WHAT IS REQUIRED - Find the line containing "The height and". Retype it and every later line of the records exactly, leaving out pictures.

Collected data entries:
/---

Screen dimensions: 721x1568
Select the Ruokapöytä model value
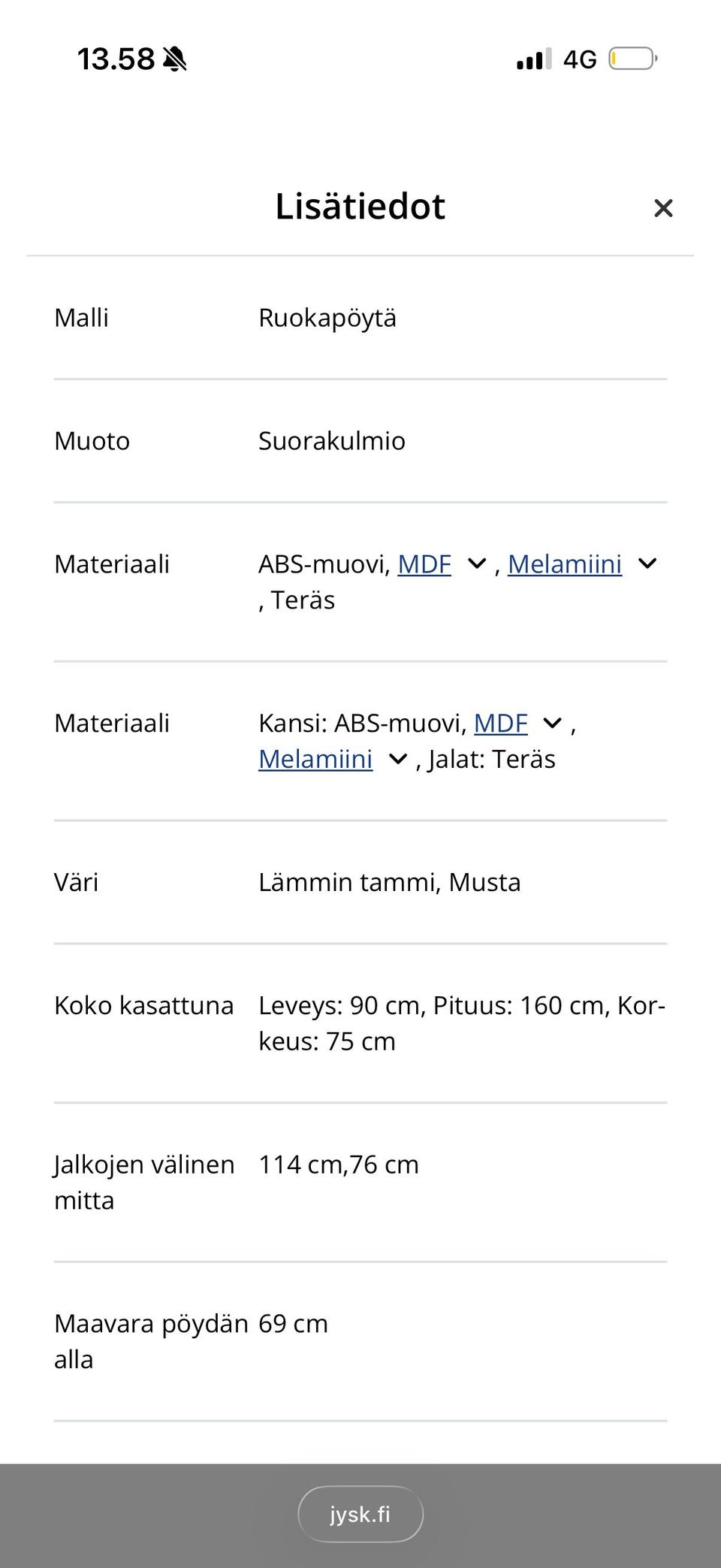click(x=327, y=318)
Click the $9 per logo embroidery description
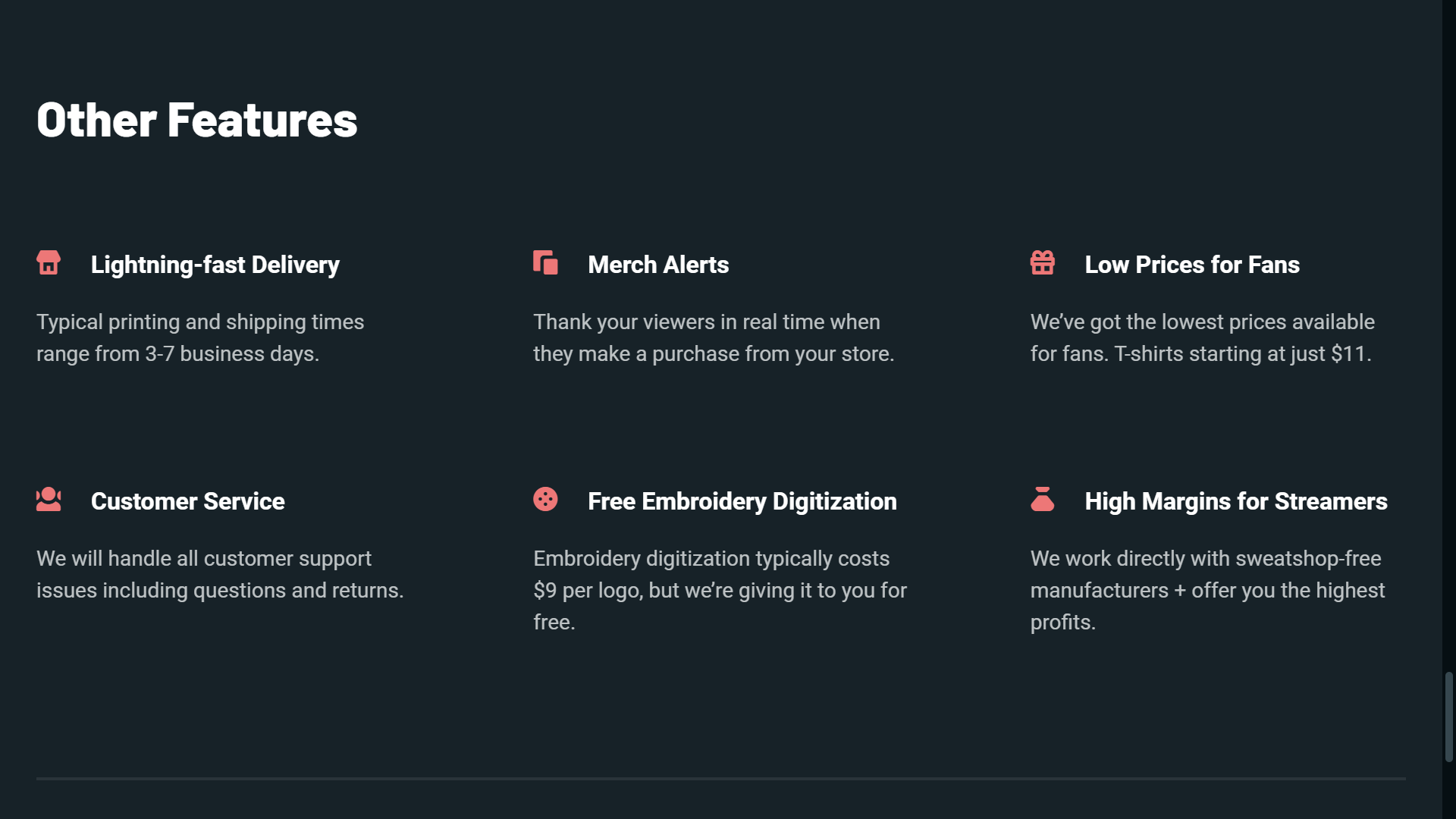 [x=720, y=590]
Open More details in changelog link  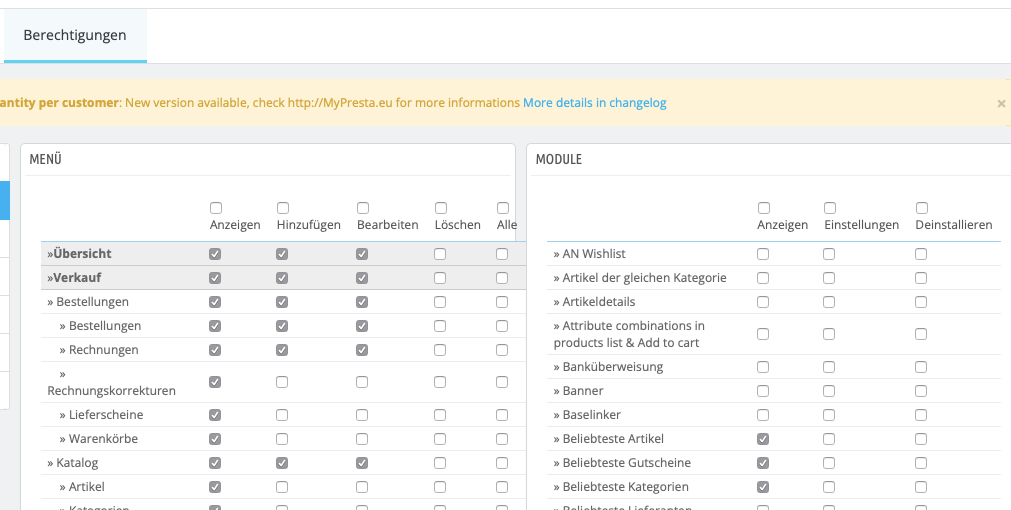pos(594,103)
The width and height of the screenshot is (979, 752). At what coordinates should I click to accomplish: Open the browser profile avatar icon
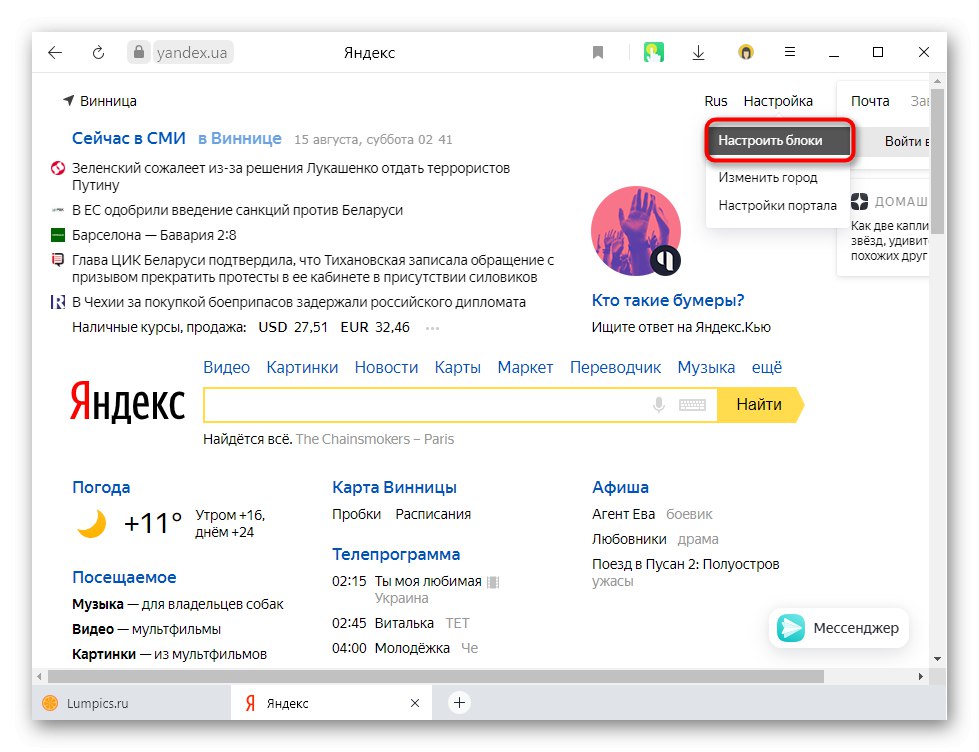point(746,51)
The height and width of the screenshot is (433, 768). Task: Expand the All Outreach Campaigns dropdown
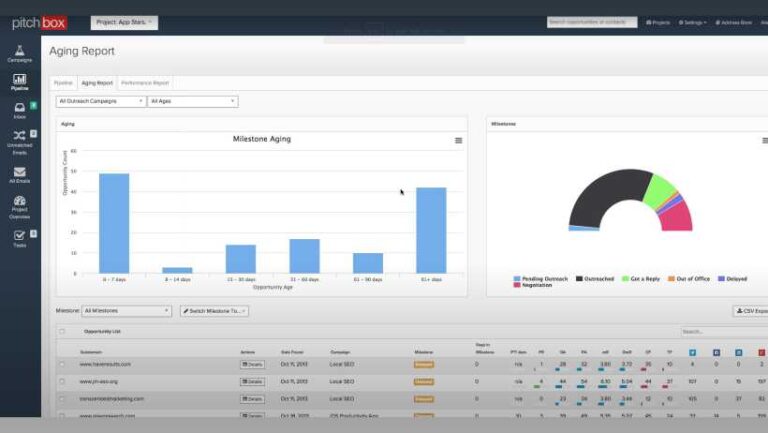click(100, 101)
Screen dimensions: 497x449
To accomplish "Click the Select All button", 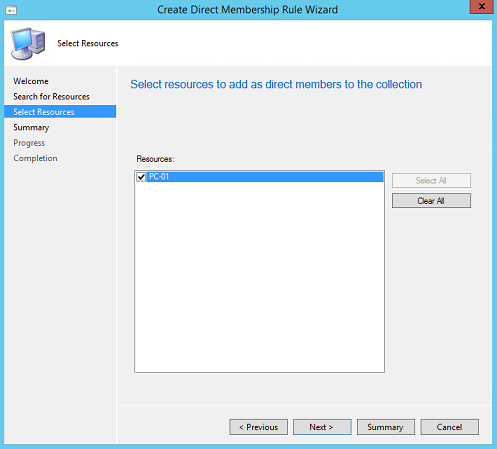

\---

TASK RESPONSE -
The height and width of the screenshot is (433, 768). Task: Expand the All Outreach Campaigns dropdown
click(100, 101)
Screen dimensions: 497x449
To accomplish "Click the Select All button", 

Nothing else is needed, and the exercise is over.